Here are a few tips to help you get through December with minimum impact on your waistline:
- Instead of eating cookies, eat the cookie dough as you’re baking. Lumps of cookie dough, of course, are smaller than whole cookies, and therefore fewer calories. Also, this greatly increases your risk of salmonella poisoning, and there’s nothing quite like vomiting, intestinal distress, and kidney failure to shed pounds quickly.
- Stop being so darn efficient when baking. Instead of getting all your ingredients together before baking, pull them out one by one as they come up at each step of the recipe. Making separate trips to the refrigerator to retrieve the butter, then the eggs, then milk, will add at least thirty steps to your daily walking goal. (I hear people set these goals.) Thirty steps=three extra cookies! (Disclaimer: I’ve never claimed to be great at calorie math.)
- Get a real tree this Christmas. From the workout you’ll get walking through the lot, hauling the tree onto the top of your car, wrestling it into the house, and getting it into the stand, you’ll quickly drop weight. Digging the boxes of decorations out of the basement is also great exercise. And there’s something to be said for the sweeping and vacuuming you’ll be doing for the next eight months as you continue to find pine needles throughout the house long after the tree is gone.
- Make your own holiday decorations. Many find this to be a frustrating, time-consuming activity. They fail to realize that while you’re cutting, gluing, and painting, you’re not eating. It once took me three days to make a new tree topper, and I lost six pounds and invented four new curse words during the process. Imagine my subsequent delight when we decided not to bother with a tree ever again after finding dried-out needles in the refrigerator in August!
- Shovel snow. You people with your “white Christmas” garbage. I don’t know any New Englander who is happy to get two feet of snow on Christmas Eve. Someone has to move that crap out of the driveway and off the roads. Traveling isn’t going to be easy. Start shoveling early. You’ll burn a ton of fat, and since it’s unlikely you’ll actually make it to the holiday feast due to the snowfall, you’ll be eating boiled hotdogs and potatoes for dinner—both low in calories, by the way. Hope your pretty white Christmas was worth it.

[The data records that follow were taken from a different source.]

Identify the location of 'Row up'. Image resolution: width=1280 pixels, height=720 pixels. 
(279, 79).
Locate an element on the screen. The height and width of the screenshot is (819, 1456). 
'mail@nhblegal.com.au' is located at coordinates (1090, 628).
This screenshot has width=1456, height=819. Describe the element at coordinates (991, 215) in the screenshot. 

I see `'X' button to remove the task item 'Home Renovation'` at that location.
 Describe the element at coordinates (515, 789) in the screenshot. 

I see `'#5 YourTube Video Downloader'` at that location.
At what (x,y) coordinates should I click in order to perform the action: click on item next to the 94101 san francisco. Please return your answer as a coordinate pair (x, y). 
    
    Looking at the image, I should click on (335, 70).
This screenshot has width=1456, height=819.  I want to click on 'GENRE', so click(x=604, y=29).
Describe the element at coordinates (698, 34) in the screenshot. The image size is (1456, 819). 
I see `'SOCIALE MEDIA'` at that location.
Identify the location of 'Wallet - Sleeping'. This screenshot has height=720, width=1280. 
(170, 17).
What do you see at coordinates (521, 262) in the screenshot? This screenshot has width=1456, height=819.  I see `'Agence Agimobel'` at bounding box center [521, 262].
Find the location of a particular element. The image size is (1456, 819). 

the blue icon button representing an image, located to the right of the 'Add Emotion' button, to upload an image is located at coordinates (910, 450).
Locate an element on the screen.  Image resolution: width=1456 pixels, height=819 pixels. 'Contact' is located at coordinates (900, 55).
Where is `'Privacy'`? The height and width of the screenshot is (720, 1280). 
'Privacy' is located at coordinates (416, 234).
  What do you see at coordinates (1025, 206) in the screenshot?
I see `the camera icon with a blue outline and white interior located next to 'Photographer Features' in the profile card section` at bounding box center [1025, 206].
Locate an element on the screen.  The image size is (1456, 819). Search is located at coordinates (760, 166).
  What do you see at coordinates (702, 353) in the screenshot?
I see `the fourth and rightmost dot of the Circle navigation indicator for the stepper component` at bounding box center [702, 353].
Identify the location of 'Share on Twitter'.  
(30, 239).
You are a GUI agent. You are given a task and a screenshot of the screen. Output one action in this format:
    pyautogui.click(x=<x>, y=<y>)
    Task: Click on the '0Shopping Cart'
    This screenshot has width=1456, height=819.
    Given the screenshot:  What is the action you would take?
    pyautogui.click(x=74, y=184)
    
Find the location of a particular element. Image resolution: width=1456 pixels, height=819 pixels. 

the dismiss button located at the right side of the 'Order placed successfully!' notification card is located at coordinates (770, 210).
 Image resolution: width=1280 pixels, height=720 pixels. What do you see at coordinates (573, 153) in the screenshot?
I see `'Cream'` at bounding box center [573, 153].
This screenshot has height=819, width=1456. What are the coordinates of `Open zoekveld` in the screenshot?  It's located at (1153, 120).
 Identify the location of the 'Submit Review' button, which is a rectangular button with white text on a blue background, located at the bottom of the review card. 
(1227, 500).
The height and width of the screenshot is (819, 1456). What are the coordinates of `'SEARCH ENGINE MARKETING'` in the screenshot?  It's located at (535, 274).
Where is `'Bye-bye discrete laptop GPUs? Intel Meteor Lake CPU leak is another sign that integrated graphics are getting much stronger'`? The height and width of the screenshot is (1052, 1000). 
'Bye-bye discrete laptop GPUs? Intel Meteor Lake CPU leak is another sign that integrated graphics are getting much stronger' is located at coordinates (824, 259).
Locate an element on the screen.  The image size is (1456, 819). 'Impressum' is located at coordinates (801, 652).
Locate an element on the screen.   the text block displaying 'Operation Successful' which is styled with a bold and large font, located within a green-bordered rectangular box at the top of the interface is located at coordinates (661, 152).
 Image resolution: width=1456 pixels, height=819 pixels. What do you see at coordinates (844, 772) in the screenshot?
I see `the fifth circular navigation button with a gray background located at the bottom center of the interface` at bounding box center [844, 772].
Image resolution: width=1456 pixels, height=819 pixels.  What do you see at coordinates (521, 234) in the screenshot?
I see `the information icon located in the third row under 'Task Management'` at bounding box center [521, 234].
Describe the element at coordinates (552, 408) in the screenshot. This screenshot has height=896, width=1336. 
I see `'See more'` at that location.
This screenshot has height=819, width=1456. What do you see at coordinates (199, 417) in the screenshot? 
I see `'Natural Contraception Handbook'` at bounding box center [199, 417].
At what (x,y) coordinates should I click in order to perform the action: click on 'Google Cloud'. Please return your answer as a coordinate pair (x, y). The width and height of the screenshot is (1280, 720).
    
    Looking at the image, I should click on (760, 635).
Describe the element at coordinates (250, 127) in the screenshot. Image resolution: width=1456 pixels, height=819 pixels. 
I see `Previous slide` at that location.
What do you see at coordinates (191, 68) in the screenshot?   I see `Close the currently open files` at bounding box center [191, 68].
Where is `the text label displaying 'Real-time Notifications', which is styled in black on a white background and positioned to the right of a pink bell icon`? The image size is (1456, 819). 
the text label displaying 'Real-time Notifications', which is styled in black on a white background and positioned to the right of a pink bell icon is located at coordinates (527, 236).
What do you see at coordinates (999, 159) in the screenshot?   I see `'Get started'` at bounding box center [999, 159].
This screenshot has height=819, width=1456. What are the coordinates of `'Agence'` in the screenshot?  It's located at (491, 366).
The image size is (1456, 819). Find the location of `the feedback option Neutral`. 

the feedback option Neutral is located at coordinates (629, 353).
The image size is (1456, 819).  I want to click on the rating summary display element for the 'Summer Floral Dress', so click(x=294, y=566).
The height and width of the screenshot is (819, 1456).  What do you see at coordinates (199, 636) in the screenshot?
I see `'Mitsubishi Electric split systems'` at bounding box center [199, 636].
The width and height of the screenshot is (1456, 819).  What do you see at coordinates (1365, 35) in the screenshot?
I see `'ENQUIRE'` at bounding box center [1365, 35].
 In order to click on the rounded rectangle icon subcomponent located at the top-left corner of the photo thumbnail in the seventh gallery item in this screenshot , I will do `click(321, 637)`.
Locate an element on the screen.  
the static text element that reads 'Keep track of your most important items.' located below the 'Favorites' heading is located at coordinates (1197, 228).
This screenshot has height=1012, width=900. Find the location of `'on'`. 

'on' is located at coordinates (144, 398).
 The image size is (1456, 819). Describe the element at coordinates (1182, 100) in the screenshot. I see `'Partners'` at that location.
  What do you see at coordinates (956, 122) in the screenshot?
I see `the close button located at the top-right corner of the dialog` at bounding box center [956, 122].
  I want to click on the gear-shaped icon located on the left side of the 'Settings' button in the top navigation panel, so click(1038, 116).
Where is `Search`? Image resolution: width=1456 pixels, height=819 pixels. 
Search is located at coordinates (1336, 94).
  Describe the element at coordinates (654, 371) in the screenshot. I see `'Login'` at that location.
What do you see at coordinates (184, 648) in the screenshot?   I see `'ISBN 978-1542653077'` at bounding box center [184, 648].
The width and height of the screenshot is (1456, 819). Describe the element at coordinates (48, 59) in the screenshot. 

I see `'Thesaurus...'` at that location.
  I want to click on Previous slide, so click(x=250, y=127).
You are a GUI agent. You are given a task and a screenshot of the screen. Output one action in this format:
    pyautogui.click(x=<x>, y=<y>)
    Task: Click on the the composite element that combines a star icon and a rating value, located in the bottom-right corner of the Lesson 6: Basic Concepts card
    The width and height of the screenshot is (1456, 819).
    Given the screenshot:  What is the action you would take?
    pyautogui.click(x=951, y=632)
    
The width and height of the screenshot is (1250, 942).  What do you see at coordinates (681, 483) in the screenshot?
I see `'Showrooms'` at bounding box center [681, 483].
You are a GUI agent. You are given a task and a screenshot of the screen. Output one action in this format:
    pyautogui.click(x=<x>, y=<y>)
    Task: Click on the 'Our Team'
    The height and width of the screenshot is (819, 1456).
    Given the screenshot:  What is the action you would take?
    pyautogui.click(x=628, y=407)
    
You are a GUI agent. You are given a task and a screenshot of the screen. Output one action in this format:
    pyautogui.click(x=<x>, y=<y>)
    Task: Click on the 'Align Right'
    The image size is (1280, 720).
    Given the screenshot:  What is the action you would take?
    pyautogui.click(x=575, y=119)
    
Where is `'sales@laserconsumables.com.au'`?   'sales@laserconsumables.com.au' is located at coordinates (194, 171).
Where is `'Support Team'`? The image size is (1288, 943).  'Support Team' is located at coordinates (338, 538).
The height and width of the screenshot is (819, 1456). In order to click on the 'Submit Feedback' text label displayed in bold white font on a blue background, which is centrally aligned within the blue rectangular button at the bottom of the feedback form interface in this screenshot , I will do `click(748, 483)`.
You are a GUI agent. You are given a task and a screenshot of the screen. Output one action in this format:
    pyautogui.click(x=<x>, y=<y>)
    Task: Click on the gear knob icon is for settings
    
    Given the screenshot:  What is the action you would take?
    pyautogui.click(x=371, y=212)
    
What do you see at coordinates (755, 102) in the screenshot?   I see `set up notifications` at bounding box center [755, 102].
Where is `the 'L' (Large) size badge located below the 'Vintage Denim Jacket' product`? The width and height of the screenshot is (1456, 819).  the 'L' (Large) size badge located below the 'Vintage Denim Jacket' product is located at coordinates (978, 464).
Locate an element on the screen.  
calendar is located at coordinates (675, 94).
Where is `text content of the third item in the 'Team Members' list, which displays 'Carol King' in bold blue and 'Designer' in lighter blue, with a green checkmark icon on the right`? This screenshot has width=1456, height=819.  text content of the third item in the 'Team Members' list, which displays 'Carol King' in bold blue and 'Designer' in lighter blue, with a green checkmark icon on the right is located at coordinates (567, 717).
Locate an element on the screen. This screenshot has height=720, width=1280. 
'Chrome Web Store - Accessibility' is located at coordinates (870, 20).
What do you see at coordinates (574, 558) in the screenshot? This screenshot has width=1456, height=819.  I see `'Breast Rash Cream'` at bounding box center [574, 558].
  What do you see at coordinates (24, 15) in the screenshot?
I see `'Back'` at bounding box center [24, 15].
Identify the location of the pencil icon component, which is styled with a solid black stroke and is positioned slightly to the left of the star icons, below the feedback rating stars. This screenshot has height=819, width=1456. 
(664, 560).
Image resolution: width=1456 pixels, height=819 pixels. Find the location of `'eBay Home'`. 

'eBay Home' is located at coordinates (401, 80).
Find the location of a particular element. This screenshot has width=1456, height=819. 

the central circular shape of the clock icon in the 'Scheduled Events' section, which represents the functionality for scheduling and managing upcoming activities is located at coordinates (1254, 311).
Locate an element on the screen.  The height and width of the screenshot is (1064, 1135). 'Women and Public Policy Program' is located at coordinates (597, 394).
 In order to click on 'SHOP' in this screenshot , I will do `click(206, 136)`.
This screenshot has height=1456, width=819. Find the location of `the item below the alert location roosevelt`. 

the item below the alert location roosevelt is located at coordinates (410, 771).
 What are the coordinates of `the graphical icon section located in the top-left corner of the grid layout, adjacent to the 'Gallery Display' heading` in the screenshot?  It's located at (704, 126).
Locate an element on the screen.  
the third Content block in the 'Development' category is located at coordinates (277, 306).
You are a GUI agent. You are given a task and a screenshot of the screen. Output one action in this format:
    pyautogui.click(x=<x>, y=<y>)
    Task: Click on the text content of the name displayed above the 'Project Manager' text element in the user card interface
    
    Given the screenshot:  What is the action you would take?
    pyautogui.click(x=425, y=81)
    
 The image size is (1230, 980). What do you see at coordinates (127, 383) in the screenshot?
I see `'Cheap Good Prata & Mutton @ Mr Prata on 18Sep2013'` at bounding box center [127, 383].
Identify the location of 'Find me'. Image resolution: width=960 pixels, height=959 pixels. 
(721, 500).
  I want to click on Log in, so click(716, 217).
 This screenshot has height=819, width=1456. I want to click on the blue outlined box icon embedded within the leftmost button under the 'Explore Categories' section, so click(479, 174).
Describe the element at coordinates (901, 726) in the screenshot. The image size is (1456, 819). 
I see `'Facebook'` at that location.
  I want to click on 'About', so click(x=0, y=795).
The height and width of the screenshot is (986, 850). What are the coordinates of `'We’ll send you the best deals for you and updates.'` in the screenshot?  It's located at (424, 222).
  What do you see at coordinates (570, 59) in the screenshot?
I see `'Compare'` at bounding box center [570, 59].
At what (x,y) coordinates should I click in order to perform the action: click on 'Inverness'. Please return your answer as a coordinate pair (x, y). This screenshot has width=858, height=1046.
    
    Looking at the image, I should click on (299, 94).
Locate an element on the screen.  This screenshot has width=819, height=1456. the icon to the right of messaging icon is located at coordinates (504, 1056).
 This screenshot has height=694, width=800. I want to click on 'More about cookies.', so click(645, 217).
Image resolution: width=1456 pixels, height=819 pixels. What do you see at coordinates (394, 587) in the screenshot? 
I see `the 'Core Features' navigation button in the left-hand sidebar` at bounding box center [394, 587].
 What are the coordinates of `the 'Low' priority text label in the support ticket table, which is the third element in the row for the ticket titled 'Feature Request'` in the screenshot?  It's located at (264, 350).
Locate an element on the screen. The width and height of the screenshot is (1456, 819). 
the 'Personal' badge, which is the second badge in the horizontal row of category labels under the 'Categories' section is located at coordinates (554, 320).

- Get a cat. If you want a serious workout, there’s nothing quite like a cat to keep you moving. From cleaning up their vomit after they chew on the tree, trying to wrestle them off the tree, chasing them when they steal ornaments, and playing with them when they find the balled-up wrapping paper far more entertaining than the deluxe cat playset you spent a lot of money on and even more hours putting together … the “fun” never ends with a kitty on the holidays.